Następnego dnia wybrałyśmy się na krótką wycieczkę 'miastoznawczą'. Oglądamy Jatki i znajdujemy kilka krasnali. Obiecujemy sobie, że następnym razem znajdziemy i sfotografujemy wszystkie figurki krasnali w mieście. W drodze na lotnisko okazuje się, że ustalony nocleg nie wypalił. Nasz niedoszły host miał jakieś problemy rodzinne i nie mógł na przenocować. Mimo to nadal mamy dobre humory - w końcu lecimy do Włoch! Najwyżej będziemy spać na lotnisku. Szybko przechodzimy przez check-in i security, siadamy koło gniazdka, by podładować baterię w komórce i czekamy na otwarcie gate'ów. Przechodzimy jako jedne z ostatnich. To krótki lot i nie mamy ochoty bić się o miejsca w samolocie. W końcu startujemy!
*** Warto wybrać się na spacer po Wrocławiu nocą. I warto odwiedzić puby.
*** Następnym razem musimy koniecznie wybrać się na poszukiwania krasnali! Ot, taki odmienny sposób na zwiedzanie miasta.

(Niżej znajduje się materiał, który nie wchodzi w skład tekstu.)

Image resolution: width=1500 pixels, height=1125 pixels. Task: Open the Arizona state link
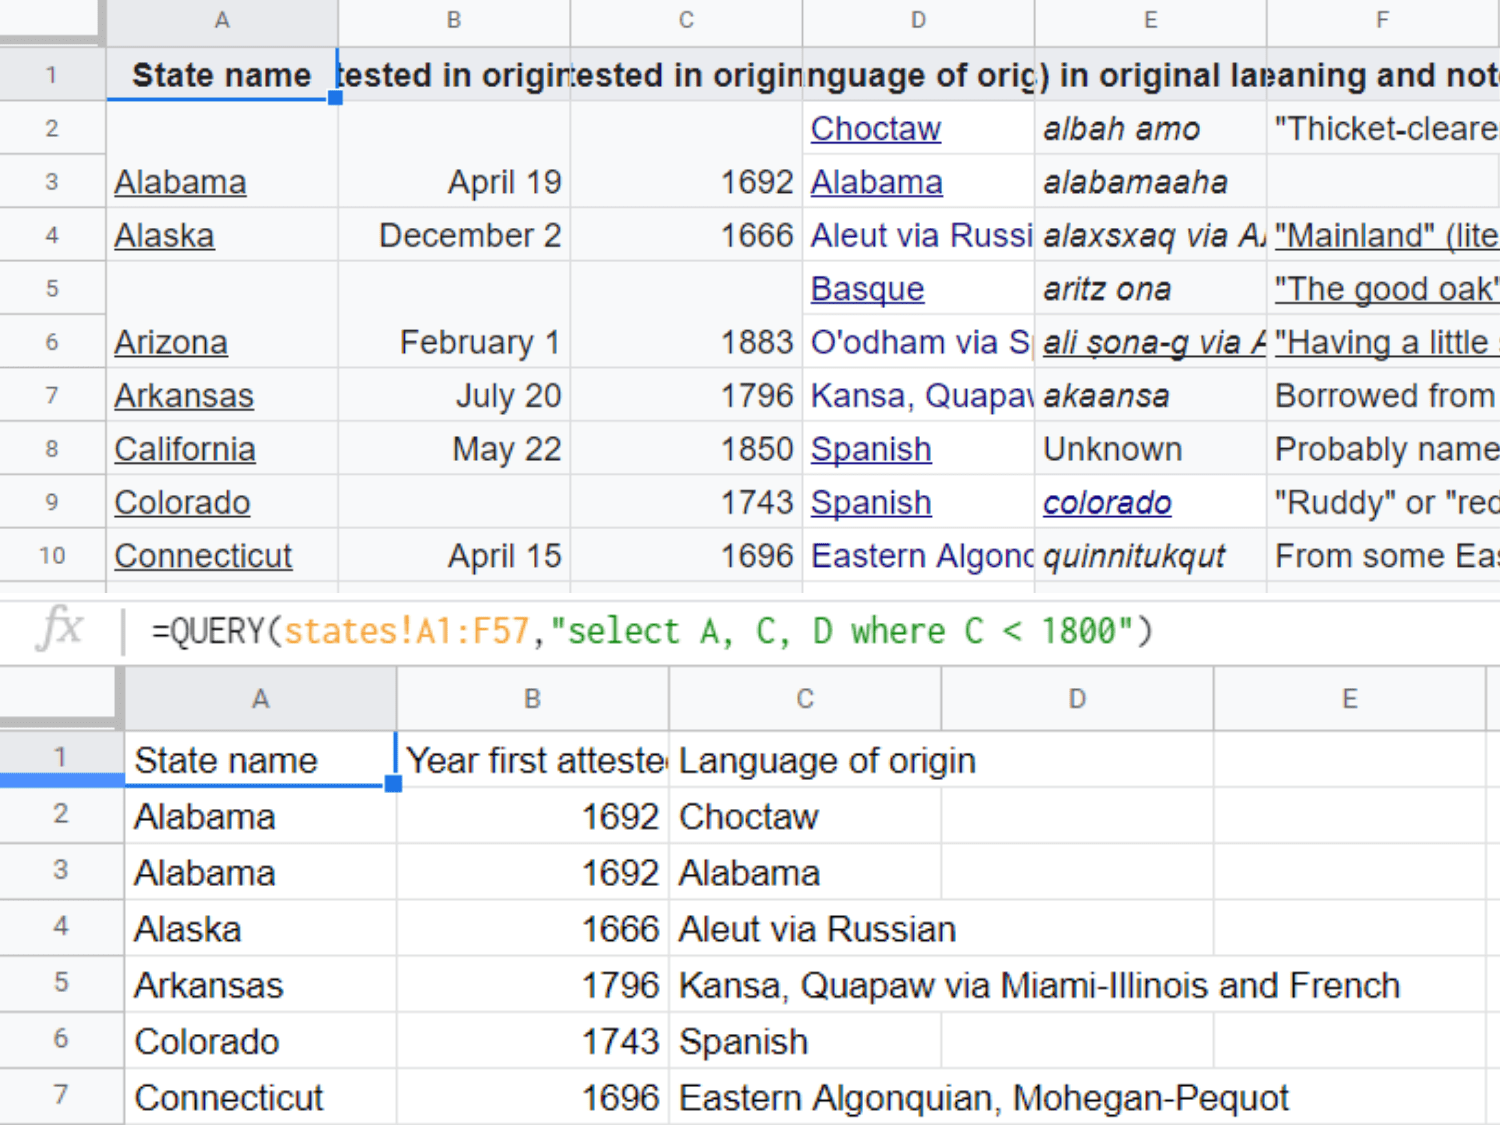coord(171,343)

*** Stanie w długiej kolejce do gate'u nie jest przyjemne. Jeżeli nie zależy nam na określonym miejscu lepiej poczekać aż kolejka się zmniejszy. Tak czy inaczej będziemy mieć miejsce siedzące.
*** Problemem może być schowanie bagażu. Zdarza się bowiem, że ludzie zabierają torby przekraczające określone wymiary. Trzeba wtedy szukać miejsca w innym luku. Ja z powodu braku miejsca włożyłam torbę pod fotel - nie wiem czy tak można i czy jest to bezpieczne ale żaden steward nie zwrócił mi uwagi.